When Ruby first meets the friendly, intelligent, earnest yet slightly old-fashioned and awkward Sam Deed (Vincent D’Onofrio) who rambles on addictively with theories of time, there seems to be an instant pull but she resigns herself to the fact that Sam is probably one of those men best fantasizing about rather than dating. Of course, this is before he shows up in her life again and after a literal whirlwind courtship complete with fast motion cinematography and quick cuts, we catch up with the blissfully happy couple one week into their relationship which finds them impulsively cohabitating.

However, once they’re sharing the same space, they learn they don’t have room for excess baggage but instead of the usual “getting to know you” discoveries, Ruby is thunderstruck by a revelation offered from the odd, easily confused Sam that he is from the year 2470. With a ridiculous yarn involving time-travel, false arrest, and freedom fighting, in which Sam explains his flight from the “Atlantic coast of Iowa” to come to the year 1999 and meet up with his contact Chrystie Delancey, Ruby grows far more concerned with his mental health, until his story begins to not only evolve as their relationship continues but starts to involve her own future story as well.

Ingenious, clever and unabashedly romantic with superb chemistry between the two leads and great supporting turns by Nadia Dajani and Sean Gullette (Pi), Happy Accidents which was released the same year as the forgettable by-the-numbers time travel love story Kate and Leopold was unfortunately overlooked by mainstream audiences before it was relegated to occasional showings on IFC and even fewer copies placed in video stores across the country.

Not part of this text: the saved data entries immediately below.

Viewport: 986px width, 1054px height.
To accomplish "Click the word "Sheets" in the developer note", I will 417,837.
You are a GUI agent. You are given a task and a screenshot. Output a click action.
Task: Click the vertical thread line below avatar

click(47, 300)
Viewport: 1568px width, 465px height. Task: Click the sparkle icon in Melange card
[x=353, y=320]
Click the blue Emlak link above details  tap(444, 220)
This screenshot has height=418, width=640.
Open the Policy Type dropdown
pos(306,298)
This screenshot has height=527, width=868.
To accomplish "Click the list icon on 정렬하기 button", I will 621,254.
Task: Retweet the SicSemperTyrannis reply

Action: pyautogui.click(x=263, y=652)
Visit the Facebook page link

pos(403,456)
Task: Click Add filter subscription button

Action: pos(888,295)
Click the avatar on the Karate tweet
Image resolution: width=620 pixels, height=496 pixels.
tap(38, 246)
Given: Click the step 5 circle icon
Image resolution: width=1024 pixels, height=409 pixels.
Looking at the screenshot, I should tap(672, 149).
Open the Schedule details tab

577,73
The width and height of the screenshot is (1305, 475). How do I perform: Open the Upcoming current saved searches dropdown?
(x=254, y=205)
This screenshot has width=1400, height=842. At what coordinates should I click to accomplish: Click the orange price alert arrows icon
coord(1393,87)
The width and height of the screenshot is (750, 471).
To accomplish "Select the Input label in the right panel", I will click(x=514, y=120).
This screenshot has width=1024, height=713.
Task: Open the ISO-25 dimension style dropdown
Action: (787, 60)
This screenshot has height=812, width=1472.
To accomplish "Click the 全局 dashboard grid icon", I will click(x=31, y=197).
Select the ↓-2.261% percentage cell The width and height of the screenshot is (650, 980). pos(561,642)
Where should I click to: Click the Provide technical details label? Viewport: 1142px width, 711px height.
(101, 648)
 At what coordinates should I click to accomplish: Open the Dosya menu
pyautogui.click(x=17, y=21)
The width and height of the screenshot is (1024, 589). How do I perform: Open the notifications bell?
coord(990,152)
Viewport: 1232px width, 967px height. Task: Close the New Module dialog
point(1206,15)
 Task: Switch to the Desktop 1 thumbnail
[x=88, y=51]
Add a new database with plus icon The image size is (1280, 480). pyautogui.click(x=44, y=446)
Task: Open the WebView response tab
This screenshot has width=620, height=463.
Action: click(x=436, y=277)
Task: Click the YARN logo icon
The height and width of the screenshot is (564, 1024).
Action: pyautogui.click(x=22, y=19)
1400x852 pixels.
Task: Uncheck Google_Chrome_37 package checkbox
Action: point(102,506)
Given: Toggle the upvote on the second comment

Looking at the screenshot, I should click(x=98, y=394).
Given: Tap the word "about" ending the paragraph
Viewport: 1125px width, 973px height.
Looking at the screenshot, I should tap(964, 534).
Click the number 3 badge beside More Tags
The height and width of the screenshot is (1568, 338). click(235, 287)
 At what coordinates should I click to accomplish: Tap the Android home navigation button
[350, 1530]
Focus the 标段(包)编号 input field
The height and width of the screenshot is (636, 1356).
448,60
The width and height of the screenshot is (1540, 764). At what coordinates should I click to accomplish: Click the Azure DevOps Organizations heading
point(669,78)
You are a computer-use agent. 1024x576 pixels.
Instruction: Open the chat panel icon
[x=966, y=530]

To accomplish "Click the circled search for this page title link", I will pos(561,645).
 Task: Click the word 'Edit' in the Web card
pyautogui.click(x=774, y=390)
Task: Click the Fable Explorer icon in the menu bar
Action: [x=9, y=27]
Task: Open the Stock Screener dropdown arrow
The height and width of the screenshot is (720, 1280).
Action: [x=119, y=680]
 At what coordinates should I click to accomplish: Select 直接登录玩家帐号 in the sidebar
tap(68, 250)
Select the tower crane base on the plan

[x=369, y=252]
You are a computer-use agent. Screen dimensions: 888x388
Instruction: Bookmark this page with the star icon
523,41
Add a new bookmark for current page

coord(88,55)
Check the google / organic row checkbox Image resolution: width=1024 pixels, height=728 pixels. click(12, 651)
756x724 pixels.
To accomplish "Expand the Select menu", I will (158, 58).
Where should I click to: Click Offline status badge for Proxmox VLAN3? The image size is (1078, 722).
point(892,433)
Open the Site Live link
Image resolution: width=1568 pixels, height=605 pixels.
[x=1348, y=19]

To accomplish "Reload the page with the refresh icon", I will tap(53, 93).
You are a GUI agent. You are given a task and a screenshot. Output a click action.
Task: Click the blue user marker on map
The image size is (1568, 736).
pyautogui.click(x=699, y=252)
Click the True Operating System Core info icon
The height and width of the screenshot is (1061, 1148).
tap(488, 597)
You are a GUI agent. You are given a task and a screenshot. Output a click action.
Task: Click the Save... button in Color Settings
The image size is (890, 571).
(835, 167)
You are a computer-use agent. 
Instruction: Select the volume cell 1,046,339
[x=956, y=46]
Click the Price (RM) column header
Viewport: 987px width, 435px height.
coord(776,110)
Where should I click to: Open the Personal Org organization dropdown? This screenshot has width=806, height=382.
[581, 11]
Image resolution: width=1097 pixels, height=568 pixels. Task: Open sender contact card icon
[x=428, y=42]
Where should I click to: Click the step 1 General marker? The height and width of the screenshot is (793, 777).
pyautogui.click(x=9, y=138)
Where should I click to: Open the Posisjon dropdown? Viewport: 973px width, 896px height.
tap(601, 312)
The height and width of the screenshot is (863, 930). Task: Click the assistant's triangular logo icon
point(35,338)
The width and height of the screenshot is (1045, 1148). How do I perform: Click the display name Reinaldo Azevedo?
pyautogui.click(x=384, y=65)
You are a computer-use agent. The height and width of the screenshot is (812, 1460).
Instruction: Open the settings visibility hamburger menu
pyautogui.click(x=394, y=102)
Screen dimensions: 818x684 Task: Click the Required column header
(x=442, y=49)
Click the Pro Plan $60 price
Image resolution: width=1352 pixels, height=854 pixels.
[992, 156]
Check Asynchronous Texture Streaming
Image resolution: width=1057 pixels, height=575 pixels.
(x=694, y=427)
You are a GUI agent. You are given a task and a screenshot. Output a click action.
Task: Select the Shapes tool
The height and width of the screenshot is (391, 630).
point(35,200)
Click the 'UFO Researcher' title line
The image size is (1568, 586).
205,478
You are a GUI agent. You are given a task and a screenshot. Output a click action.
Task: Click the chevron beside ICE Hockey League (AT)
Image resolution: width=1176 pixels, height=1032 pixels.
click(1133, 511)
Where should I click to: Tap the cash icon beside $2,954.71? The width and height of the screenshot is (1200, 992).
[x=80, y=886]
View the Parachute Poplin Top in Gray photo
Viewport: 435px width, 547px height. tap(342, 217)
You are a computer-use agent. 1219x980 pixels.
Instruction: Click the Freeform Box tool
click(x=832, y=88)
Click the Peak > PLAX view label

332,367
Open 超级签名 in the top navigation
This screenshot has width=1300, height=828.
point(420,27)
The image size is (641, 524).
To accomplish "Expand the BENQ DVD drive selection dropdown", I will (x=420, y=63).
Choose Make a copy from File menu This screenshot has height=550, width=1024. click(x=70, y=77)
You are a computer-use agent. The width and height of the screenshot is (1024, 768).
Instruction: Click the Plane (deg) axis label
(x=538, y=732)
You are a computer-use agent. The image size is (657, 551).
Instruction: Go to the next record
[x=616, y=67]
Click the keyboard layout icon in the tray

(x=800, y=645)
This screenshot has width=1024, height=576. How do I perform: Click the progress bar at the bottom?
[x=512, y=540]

Fascinating and filled with great screwball dialogue that’s at once so highly intelligent and awe-inspiringly creative it wouldn’t have been out of place in a classic Preston Sturges film, making Tomei’s earthy, caring Ruby seem like a modern take on a role that would’ve been played back in the 1930s and 40s by Claudette Colbert.

Additionally, it’s the type of film that plays even better on repeat viewings when the entire complicated plot can best be appreciated with all of its layers and thankfully without the fierce apprehension one experiences initially. Perhaps and most impressively, the talented work by Brad Anderson (Next Stop Wonderland, The Machinist) can just as easily be called a science fiction or fantasy work as it can a romantic comedy yet it doesn’t fall exclusively into one set genre, dazzling us by breaking both of the molds and constantly switching styles throughout so that it’s as irresistible as a breathtaking date with a man we’ve just realized, much like Ruby, is exactly our type.

In fact, Happy Accidents is not only highly recommended but it’s one of my favorite romantic indie films of the last decade and shouldn’t fail to strike a chord with those who enjoyed Amelie.